Prompt -
Copy every one of the entries below line by line, with no changes to any word, number, or symbol.

Records from a collection:
○ ○ ○ ○ ○ ○ ○
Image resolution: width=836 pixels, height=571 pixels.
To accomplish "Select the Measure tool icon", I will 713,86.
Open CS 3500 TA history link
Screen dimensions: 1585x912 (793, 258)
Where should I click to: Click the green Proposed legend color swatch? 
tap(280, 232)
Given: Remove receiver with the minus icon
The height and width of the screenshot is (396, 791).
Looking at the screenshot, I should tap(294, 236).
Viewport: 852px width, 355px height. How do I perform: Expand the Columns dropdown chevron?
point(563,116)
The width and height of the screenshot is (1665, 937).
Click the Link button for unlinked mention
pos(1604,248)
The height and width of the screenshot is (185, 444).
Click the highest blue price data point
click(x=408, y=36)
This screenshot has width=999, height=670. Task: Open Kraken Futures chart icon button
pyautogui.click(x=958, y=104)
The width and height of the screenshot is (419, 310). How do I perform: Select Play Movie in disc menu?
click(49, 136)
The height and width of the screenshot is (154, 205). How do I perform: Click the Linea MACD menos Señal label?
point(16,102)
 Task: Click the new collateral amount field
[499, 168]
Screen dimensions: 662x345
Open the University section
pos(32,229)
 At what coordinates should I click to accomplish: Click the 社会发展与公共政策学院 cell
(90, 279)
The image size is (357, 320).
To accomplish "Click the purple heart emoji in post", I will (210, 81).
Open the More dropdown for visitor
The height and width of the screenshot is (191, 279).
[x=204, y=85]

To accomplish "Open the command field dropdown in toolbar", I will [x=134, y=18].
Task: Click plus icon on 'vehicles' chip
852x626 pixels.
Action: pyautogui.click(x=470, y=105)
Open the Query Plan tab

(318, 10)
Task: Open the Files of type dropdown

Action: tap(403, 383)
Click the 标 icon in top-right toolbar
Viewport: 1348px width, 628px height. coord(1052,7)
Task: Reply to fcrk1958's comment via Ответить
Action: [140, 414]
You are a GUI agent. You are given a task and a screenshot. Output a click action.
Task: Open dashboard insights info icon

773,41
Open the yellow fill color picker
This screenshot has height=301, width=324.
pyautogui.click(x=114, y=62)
○ ○ ○ ○ ○ ○ ○
Worked answer -
Image resolution: width=836 pixels, height=571 pixels.
To accomplish "Select the Measure tool icon", I will 713,86.
Open CS 3500 TA history link
Screen dimensions: 1585x912 (793, 258)
Where should I click to: Click the green Proposed legend color swatch? 
tap(280, 232)
Given: Remove receiver with the minus icon
The height and width of the screenshot is (396, 791).
Looking at the screenshot, I should tap(294, 236).
Viewport: 852px width, 355px height. How do I perform: Expand the Columns dropdown chevron?
point(563,116)
The width and height of the screenshot is (1665, 937).
Click the Link button for unlinked mention
pos(1604,248)
The height and width of the screenshot is (185, 444).
Click the highest blue price data point
click(x=408, y=36)
This screenshot has width=999, height=670. Task: Open Kraken Futures chart icon button
pyautogui.click(x=958, y=104)
The width and height of the screenshot is (419, 310). How do I perform: Select Play Movie in disc menu?
click(49, 136)
The height and width of the screenshot is (154, 205). How do I perform: Click the Linea MACD menos Señal label?
point(16,102)
 Task: Click the new collateral amount field
[499, 168]
Screen dimensions: 662x345
Open the University section
pos(32,229)
 At what coordinates should I click to accomplish: Click the 社会发展与公共政策学院 cell
(90, 279)
The image size is (357, 320).
To accomplish "Click the purple heart emoji in post", I will (210, 81).
Open the More dropdown for visitor
The height and width of the screenshot is (191, 279).
[x=204, y=85]

To accomplish "Open the command field dropdown in toolbar", I will [x=134, y=18].
Task: Click plus icon on 'vehicles' chip
852x626 pixels.
Action: pyautogui.click(x=470, y=105)
Open the Query Plan tab

(318, 10)
Task: Open the Files of type dropdown

Action: tap(403, 383)
Click the 标 icon in top-right toolbar
Viewport: 1348px width, 628px height. coord(1052,7)
Task: Reply to fcrk1958's comment via Ответить
Action: [140, 414]
You are a GUI agent. You are given a task and a screenshot. Output a click action.
Task: Open dashboard insights info icon

773,41
Open the yellow fill color picker
This screenshot has height=301, width=324.
pyautogui.click(x=114, y=62)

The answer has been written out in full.